2017年05月05日 | 沖縄の飲食:食べ物(料理)

 高校生の好物

 去年(2016年)12月に越してきた新居は、平屋の一軒家風の造りで、半分が大家さん、残り半分が店子という形になっている。大家さんは60代後半の独身女性。親切な人で、時々飲物やお菓子を恵んでくれる。時には手作りの料理も差し入れする。
 今年3月、その大家さんから手作りのポーク玉子を頂いた。ポーク玉子とは料理名、というかメニュー名、食堂のお品書きに並んでいるものの1つ。ポークとはポークランチョンミートの略で、沖縄で一般にポークと言えば豚肉では無くこれを指す。玉子は玉子料理で、多くは塩味の玉子焼きだが、店によっては目玉焼きの場合もある。

 ポークランチョンミートについては既に2004年8月11日付記事で紹介している。その中でも私は「味の濃い食い物があまり好きではなかった私は、ポークもたまに食いはするが、好物では無い。缶詰から出した塊をスライスした2、3切れで食傷する。」と書いてある。「味の濃い食い物があまり好きではなかった私」はその時まだ20代前半、オジサンとなってからはさらに味の濃いものが苦手になり、ポークランチョンミートを自分で焼いて食うなんてことはもう10年以上やっていないはずだ。
 市販の弁当にも「ポーク玉子弁当」なるものがある。私はもちろん、その弁当を買ったことも食べたこともない。ただ、市販の弁当の他の種類、ゴーヤーチャンプルー、フーチャンプルーとかには小さく切られたポークが入っていることがある。そのポークは小さいので特に気にならず食べているが、ポークの塊はたぶん、10年は食べていない。
     

 沖縄風玉子焼きも実は、後期オジサンとなった今の私は好物ではない。沖縄風玉子焼きとは塩味で、多めの油を用いフライパンで焼いた薄焼き。食えないことはないのだが腹に重たく感じる。自分で沖縄風玉子焼きを作って食うことも10年くらいやっていない。
 沖縄風玉子焼は長く作っていないが、和風の厚焼き玉子は、もう2、3年はご無沙汰だが、たまに作る。高校生の頃は「何だこれ、お菓子みたいじゃないか、ご飯のおかずにはならねぇよ」と思っていた和風の出汁巻き玉子の方が今ではずっと好きである。
 食堂のメニュー、または、弁当のメニューにもなっているポーク玉子、料理と言えるほどのものではない。ポークランチョンミートの缶詰を開け、中身を薄くスライスしてフライパンに油を敷いて焼き、沖縄風玉子焼きを添え、少しの野菜炒め、またはサラダを加え1皿とし、それにご飯とスープ(定食と書いていなくても付く)を添えるだけ。
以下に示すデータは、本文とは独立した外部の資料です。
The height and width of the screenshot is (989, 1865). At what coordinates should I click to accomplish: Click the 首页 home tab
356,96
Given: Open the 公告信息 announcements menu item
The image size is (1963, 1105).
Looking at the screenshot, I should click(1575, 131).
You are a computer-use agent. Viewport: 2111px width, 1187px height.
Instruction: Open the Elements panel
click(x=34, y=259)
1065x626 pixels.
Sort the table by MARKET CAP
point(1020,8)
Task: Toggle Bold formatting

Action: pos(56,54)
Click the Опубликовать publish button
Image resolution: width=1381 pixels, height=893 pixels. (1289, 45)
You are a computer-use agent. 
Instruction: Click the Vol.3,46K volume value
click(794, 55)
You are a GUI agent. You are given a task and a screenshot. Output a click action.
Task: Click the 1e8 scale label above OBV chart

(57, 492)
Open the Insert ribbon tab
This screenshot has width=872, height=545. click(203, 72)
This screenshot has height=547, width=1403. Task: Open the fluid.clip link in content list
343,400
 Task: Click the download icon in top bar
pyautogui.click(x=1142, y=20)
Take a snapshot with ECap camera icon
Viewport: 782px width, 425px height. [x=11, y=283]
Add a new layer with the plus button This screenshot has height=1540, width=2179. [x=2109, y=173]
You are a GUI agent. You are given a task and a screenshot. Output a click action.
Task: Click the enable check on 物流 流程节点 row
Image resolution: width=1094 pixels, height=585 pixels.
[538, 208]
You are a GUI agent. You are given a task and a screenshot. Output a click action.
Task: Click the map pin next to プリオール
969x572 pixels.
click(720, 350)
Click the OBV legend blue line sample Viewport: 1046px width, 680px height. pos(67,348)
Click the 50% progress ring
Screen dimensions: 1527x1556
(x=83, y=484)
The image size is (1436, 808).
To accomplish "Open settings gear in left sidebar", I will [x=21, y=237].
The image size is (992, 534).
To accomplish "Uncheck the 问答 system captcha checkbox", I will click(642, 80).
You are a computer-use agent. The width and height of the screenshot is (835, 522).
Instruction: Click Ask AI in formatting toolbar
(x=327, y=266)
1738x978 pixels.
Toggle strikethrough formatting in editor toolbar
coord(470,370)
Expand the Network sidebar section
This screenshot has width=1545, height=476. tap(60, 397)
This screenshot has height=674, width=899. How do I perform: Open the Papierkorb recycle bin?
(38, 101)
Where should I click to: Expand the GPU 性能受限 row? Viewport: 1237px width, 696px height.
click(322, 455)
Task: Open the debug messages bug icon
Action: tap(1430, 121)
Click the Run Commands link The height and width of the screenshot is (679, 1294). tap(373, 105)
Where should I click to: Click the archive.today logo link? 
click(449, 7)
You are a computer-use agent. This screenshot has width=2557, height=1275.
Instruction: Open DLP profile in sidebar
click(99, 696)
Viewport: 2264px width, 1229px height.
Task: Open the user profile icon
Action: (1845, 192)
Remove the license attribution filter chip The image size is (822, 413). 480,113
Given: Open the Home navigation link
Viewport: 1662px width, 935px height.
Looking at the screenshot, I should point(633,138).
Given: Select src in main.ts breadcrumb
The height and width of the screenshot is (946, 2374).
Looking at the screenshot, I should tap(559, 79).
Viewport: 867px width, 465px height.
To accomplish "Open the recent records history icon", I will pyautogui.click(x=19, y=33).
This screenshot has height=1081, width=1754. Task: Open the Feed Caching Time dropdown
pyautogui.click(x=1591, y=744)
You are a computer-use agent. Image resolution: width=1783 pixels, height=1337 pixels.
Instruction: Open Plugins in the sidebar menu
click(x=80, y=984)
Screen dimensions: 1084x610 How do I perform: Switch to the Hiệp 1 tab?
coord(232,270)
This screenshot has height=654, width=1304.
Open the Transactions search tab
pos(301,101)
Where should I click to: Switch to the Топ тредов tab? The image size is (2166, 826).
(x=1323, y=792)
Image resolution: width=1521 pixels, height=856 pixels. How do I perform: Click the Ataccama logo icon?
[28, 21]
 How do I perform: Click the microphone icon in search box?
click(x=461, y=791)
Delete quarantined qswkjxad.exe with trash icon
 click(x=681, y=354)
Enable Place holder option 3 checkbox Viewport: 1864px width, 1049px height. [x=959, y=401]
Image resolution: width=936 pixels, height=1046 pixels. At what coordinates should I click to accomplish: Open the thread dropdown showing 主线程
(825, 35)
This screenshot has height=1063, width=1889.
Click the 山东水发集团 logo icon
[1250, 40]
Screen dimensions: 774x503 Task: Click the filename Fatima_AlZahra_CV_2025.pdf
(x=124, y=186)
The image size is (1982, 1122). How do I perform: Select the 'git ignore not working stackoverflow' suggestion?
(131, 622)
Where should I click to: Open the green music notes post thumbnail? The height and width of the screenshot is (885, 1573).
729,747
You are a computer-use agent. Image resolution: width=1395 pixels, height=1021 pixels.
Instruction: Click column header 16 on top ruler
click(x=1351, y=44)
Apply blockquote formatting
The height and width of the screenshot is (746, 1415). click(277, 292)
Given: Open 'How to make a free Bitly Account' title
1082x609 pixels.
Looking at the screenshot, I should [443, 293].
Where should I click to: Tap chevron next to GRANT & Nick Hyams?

 高校の近くにある食堂にそのメニューはあったように記憶している。私はそれを食べた記憶がないので、もしかしたら無かったかもしれない。でも、同級生たちはポークランチョンミートが大好きで、私も好きだった。肉体に脂が必要な青春時代、脂たっぷりのポークも、油を含んだ沖縄風薄焼き玉子も高校生の好物だったと思う。
 ここ4、5年、あるいはもう少し前くらいから私の台所でフライパンの活躍する機会は少ない。去年12月に越してきた新居、越して約5ヶ月になるが、フライパンが表に出たのは5~6回、平均月に1回程度。同じ頃から私の食卓でマヨネーズ、ケチャップ、ソースなども活躍する機会は減り、新居に越してからは、家にそれらは置いていない。私の消化器官が衰えているのであろう。枯れたオジサンになっているのであろう。
 さて、大家さんから頂いたポーク玉子、私はポークも玉子も「せっかくの好意、全部食べなきゃ」と努力はしたのだが、やはり1回で全部は無理だった。その日の昼飯に半分、残り半分は夜、酒の肴にして消費。枯れたオジサンは益々枯れて行くのだろう。
     

 ポークランチョンミート、ポークは豚肉、ミートは肉という意であることは分かるが、ランチョンって何だ?と調べると「昼食」(広辞苑)のことらしい。別に「軽い」という意もあり、「豚肉の軽い肉」ということになる。確かにランチョンミートは肉そのものではなく、澱粉質のようなものが混ぜられていて「軽めの肉」にはなっている。が、あれこれスパイスや脂、塩も混入されていて、味は濃い。なので、私は苦手。
 ポークランチョンミートは『沖縄大百科事典』にも載っていて、「デンマーク産のポーク缶詰の名称、県内で消費される食肉加工品のなかでは最も多い」とある。スパムとかチューリップとかの銘柄はたぶんデンマーク産。ホーメル、コープなど県産品もある。